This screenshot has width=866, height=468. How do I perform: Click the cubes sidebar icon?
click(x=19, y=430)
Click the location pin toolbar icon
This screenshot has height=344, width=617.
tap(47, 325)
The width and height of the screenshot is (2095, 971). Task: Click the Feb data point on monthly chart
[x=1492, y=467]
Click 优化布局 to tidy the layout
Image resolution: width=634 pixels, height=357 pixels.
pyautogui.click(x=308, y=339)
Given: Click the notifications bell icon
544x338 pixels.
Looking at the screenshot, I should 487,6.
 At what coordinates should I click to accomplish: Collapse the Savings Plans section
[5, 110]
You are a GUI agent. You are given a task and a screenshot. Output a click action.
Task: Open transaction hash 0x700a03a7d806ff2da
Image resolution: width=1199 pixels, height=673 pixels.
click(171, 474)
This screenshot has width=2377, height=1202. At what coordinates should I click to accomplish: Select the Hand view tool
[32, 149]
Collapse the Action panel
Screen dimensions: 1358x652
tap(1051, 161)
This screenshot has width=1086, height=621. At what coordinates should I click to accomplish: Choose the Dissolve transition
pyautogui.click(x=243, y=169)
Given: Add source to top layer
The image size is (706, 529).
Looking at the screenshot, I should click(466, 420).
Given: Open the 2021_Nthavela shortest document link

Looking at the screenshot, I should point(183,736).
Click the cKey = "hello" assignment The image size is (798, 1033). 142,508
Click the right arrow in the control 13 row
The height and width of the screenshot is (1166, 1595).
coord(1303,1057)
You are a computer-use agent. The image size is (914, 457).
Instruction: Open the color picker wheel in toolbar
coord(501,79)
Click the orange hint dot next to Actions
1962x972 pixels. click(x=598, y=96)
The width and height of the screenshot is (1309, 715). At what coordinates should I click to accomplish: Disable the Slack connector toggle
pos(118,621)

----------------

◆ Problem requirements ◆
Give back the whole of the data above, exactly as written.

◆ Answer for the task ◆
This screenshot has width=866, height=468. How do I perform: Click the cubes sidebar icon?
click(x=19, y=430)
Click the location pin toolbar icon
This screenshot has height=344, width=617.
tap(47, 325)
The width and height of the screenshot is (2095, 971). Task: Click the Feb data point on monthly chart
[x=1492, y=467]
Click 优化布局 to tidy the layout
Image resolution: width=634 pixels, height=357 pixels.
pyautogui.click(x=308, y=339)
Given: Click the notifications bell icon
544x338 pixels.
Looking at the screenshot, I should 487,6.
 At what coordinates should I click to accomplish: Collapse the Savings Plans section
[5, 110]
You are a GUI agent. You are given a task and a screenshot. Output a click action.
Task: Open transaction hash 0x700a03a7d806ff2da
Image resolution: width=1199 pixels, height=673 pixels.
click(171, 474)
This screenshot has width=2377, height=1202. At what coordinates should I click to accomplish: Select the Hand view tool
[32, 149]
Collapse the Action panel
Screen dimensions: 1358x652
tap(1051, 161)
This screenshot has width=1086, height=621. At what coordinates should I click to accomplish: Choose the Dissolve transition
pyautogui.click(x=243, y=169)
Given: Add source to top layer
The image size is (706, 529).
Looking at the screenshot, I should click(466, 420).
Given: Open the 2021_Nthavela shortest document link

Looking at the screenshot, I should point(183,736).
Click the cKey = "hello" assignment The image size is (798, 1033). 142,508
Click the right arrow in the control 13 row
The height and width of the screenshot is (1166, 1595).
coord(1303,1057)
You are a computer-use agent. The image size is (914, 457).
Instruction: Open the color picker wheel in toolbar
coord(501,79)
Click the orange hint dot next to Actions
1962x972 pixels. click(x=598, y=96)
The width and height of the screenshot is (1309, 715). At what coordinates should I click to accomplish: Disable the Slack connector toggle
pos(118,621)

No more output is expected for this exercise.